The WCJ did not manifestly err in finding that the School's refusal to pay benefits warrants the imposition of penalties and attorney's fees. Thus, we find no merit in the School's assignment of error.
Louisiana Revised Statute 23:1171.2 provides that the amount of weekly compensation "shall be increased by fifty percent in any case where the employer has failed to provide security for compensation as required by R.S. 23:1168." (Emphasis added). The WCJ awarded benefits at the increased rate because the School did not have workers' compensation insurance and was not self-insured at the time of Ms. Wyble's injury.
The School argues that the WCJ erred in ordering increased benefits because Ms. Wyble did not include the issue of increased benefits in her pre-trial statements.
This argument has no merit.
Answer to Appeal
The WCJ awarded penalties of $2,000.00 for the School's failure to pay medical expenses and $2,000.00 for its failure to pay indemnity benefits. Ms. Wyble asks that we increase the total penalties awarded, from $4,000.00 to $8,000.00, by assessing separate penalties for the School's failure to authorize any medical treatment, its failure to authorize an MRI diagnostic study, and its failure to allow Ms. Wyble her choice of physicians.

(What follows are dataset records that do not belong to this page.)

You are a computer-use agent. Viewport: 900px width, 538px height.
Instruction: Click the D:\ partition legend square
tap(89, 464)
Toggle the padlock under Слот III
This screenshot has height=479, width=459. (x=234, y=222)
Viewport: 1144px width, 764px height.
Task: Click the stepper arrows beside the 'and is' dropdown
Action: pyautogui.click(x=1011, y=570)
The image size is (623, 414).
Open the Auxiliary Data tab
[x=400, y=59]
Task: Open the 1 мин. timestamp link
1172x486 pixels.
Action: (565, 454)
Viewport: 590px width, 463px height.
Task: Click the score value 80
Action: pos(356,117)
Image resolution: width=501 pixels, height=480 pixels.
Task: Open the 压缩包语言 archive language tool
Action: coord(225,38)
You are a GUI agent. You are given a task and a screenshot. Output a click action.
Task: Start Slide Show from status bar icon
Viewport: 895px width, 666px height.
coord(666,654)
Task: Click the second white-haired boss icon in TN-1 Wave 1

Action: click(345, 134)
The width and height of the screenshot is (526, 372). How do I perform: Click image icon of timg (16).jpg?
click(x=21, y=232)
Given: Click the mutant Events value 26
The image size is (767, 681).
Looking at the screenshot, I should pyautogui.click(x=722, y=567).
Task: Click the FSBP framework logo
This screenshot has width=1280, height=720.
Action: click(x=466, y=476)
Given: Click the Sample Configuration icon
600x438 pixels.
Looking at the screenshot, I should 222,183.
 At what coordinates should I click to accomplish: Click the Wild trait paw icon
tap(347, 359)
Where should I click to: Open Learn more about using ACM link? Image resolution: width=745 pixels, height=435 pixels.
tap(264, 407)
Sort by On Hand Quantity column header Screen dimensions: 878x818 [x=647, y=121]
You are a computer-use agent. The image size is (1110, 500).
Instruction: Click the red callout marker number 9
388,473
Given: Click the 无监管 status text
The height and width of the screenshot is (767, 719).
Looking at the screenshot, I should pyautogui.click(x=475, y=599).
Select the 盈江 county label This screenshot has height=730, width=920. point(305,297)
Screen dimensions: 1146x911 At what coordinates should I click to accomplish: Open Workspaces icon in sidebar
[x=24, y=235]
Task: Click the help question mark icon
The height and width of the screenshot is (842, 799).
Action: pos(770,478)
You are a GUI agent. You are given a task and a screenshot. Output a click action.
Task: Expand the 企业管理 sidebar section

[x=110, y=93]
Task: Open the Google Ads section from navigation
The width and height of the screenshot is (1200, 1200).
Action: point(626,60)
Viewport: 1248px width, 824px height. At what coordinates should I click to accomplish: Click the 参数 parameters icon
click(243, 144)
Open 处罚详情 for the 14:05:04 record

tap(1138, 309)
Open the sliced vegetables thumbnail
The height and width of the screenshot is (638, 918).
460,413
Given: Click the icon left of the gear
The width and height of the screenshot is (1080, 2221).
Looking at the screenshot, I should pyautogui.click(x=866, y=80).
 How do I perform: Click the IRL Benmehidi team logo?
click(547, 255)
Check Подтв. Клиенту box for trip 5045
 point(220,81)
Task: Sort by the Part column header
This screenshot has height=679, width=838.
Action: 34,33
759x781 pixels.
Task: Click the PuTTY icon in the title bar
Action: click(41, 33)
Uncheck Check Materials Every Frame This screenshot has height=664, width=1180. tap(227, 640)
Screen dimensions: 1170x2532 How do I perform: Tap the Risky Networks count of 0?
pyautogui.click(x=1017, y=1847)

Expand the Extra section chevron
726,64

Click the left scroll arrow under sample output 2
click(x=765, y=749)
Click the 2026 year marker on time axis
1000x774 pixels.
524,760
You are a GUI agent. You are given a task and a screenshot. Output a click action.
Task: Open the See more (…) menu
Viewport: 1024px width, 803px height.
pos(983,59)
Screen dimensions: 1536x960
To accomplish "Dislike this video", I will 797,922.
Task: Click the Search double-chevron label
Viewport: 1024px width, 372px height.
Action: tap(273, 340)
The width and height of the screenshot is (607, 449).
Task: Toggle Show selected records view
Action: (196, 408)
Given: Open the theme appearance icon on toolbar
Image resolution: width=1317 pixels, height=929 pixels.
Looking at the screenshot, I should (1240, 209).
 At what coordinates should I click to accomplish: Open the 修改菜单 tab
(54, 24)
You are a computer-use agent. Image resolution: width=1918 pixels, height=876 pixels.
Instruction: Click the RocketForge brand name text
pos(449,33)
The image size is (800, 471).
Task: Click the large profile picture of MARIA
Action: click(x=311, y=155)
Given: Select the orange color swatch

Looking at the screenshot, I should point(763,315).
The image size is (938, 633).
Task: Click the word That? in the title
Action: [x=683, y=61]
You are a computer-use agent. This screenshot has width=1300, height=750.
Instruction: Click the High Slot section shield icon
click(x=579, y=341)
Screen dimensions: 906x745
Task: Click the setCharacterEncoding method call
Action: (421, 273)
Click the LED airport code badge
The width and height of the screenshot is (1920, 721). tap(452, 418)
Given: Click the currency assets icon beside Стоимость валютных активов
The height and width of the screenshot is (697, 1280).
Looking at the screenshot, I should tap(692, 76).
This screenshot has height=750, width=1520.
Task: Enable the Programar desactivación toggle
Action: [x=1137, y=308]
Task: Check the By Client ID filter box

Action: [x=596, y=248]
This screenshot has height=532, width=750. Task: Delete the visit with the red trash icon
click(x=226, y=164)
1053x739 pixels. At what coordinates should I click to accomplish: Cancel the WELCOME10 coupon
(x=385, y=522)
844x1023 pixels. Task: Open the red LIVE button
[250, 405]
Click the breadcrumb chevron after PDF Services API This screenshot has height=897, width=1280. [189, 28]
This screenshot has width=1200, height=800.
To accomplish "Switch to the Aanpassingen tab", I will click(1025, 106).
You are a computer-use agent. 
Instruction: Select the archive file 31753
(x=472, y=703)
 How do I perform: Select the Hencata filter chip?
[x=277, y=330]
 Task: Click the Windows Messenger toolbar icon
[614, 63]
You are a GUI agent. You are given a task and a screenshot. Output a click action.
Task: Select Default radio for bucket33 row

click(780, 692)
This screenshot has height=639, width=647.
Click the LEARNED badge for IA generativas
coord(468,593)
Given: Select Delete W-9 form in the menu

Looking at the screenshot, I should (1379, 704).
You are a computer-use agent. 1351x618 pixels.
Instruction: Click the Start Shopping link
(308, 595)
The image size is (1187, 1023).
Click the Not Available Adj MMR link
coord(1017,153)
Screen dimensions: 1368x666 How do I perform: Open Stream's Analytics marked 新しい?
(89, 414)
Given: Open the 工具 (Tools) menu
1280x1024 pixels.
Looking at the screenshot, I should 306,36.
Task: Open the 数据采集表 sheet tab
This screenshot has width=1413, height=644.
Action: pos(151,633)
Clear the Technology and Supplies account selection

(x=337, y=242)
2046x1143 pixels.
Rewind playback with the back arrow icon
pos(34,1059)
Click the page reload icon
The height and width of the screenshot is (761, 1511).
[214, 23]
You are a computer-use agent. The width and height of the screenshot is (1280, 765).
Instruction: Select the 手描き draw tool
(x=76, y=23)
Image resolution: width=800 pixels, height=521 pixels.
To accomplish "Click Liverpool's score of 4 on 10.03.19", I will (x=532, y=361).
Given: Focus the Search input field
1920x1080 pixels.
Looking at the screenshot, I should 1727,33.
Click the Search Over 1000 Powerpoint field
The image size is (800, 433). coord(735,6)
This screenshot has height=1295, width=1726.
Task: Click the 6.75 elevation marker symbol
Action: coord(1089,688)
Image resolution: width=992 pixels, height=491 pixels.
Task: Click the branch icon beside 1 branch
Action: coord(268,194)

The provisions of La.R.S. 23:1201(F) provide for multiple penalties for multiple violations of compensation and medical benefits claims. Fontenot v. Reddell Vidrine Water Dist., 02-439 (La.01/14/03), 836 So.2d 14. But here the WCJ concluded that the School's failure to pay medical benefits was an ongoing violation, which resulted in only one penalty award under the circumstances of the case. Finding no manifest error in this factual determination by the WCJ, we affirm the penalty award and decline to increase it on appeal. See Sigler v. Rand, 04-1138 (La. App. 3 Cir. 12/29/04), 896 So.2d 189, writ denied, 05-278 (La.4/1/05), 897 So.2d 611.
Ms. Wyble also requests additional attorney fees for work performed on appeal. This court has held that held that an appellee who successfully defends a trial court judgment should not be denied additional attorney fees on appeal, even when the relief sought in his answer is denied. Stacks v. Mayflower Transit, Inc., 95-693 (La.App. 3 Cir. 11/2/95), 664 So.2d 566. Here, Ms. Wyble successfully defended the judgment of the WCJ in her favor. We therefore award her $5,000.00 in additional attorney fees.
For the foregoing reasons, we affirm the judgment in all respects. We assess the costs of this appeal to the defendant, Acadiana Preparatory School and award the plaintiff, Marcia Wyble, $5,000.00 in additional attorney fees.